Large-memory nodes for energy efficient high-performance computing
Document typeConference report
PublisherAssociation for Computing Machinery (ACM)
Rights accessOpen Access
European Commission's projectExaNoDe - European Exascale Processor Memory Node Design (EC-H2020-671578)
Energy consumption is by far the most important contributor to HPC cluster operational costs, and it accounts for a significant share of the total cost of ownership. Advanced energy-saving techniques in HPC components have received significant research and development effort, but a simple measure that can dramatically reduce energy consumption is often overlooked. We show that, in capacity computing, where many small to medium-sized jobs have to be solved at the lowest cost, a practical energy-saving approach is to scale-in the application on large-memory nodes. We evaluate scaling-in; i.e. decreasing the number of application processes and compute nodes (servers) to solve a fixed-sized problem, using a set of HPC applications running in a production system. Using standard-memory nodes, we obtain average energy savings of 36%, already a huge figure. We show that the main source of these energy savings is a decrease in the node-hours (node_hours = #nodes x exe_time), which is a consequence of the more efficient use of hardware resources. Scaling-in is limited by the per-node memory capacity. We therefore consider using large-memory nodes to enable a greater degree of scaling-in. We show that the additional energy savings, of up to 52%, mean that in many cases the investment in upgrading the hardware would be recovered in a typical system lifetime of less than five years.

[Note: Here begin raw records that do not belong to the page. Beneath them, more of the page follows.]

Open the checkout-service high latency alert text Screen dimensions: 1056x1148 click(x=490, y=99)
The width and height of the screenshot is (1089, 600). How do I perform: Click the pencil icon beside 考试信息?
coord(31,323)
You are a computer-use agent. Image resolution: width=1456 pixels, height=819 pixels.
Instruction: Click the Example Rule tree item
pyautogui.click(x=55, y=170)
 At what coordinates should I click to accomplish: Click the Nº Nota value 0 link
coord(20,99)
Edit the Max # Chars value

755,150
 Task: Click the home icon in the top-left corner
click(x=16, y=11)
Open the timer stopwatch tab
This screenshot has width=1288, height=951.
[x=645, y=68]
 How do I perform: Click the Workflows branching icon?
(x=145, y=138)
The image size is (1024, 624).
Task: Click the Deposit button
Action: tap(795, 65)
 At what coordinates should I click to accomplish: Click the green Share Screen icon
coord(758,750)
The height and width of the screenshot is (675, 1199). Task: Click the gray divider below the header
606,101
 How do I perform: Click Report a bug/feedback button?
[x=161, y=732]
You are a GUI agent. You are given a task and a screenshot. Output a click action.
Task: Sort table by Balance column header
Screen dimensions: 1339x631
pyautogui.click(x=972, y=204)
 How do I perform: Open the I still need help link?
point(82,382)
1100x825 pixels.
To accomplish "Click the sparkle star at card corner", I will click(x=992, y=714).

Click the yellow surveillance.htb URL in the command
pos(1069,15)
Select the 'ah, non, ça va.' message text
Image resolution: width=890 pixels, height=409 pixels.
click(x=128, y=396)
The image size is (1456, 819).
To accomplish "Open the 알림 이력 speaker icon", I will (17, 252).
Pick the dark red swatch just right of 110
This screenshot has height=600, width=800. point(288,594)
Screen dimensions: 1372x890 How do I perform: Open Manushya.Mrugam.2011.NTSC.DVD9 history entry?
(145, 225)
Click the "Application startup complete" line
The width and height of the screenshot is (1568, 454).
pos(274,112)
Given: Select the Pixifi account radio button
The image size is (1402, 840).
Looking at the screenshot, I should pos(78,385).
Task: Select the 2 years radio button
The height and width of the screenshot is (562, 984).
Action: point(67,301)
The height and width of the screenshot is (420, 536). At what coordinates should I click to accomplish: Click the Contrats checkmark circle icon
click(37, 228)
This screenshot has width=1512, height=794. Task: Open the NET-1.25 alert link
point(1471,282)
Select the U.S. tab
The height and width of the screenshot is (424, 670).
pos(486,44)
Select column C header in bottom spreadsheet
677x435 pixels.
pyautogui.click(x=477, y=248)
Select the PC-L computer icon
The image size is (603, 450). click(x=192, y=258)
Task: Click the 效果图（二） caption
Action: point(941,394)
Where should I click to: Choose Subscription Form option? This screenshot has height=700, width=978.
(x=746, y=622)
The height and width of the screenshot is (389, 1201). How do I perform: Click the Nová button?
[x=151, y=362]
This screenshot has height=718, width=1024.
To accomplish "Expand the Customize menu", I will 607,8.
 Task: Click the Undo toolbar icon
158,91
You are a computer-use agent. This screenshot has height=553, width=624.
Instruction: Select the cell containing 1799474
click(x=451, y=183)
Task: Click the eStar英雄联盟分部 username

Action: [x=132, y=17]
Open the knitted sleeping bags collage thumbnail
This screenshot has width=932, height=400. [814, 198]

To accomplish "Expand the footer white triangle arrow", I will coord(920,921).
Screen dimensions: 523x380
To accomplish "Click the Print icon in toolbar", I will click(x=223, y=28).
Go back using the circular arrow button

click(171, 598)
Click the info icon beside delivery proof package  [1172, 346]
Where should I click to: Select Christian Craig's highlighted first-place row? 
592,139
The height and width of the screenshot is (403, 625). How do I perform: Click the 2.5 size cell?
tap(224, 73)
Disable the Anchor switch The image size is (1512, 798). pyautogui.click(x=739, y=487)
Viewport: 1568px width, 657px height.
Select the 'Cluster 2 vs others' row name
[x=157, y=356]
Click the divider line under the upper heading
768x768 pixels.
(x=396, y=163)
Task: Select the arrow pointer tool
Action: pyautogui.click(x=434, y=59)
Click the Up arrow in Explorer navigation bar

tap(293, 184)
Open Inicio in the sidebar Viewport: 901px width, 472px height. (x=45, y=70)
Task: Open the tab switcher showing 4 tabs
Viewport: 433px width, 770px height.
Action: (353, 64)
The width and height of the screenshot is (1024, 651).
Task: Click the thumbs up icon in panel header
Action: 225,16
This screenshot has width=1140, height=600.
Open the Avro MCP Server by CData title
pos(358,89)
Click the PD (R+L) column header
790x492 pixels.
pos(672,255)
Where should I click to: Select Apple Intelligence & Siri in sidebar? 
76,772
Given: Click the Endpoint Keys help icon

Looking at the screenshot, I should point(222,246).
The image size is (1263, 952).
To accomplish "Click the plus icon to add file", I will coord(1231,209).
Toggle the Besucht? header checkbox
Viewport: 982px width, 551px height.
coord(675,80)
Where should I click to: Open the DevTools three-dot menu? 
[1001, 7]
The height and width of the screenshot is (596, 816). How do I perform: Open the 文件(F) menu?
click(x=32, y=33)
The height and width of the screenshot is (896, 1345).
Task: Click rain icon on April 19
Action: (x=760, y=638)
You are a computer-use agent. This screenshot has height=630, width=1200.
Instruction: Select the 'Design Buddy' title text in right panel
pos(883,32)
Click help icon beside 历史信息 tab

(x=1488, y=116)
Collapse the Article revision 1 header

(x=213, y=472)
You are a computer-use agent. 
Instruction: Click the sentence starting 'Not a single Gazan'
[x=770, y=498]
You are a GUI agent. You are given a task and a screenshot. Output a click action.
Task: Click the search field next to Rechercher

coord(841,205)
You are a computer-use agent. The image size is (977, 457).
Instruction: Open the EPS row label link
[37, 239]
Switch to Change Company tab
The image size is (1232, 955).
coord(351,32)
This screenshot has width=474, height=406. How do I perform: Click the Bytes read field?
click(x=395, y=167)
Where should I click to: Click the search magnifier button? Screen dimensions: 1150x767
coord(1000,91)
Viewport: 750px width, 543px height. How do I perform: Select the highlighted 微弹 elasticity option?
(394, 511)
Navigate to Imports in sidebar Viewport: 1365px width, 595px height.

CitationZivanovic, D., Radulovic, M., Llort, G., Zaragoza, D., Strassburg, J., Carpenter, P., Radojkovic, P., Ayguade, E. Large-memory nodes for energy efficient high-performance computing. A: International Symposium on Memory Systems. "MEMSYS 2016: proceedings of the Second Intaernational Symposium on Memory Systems: Alexandria, VA, USA: October 03-06, 2016". Alexandria, VA: Association for Computing Machinery (ACM), 2016, p. 3-9.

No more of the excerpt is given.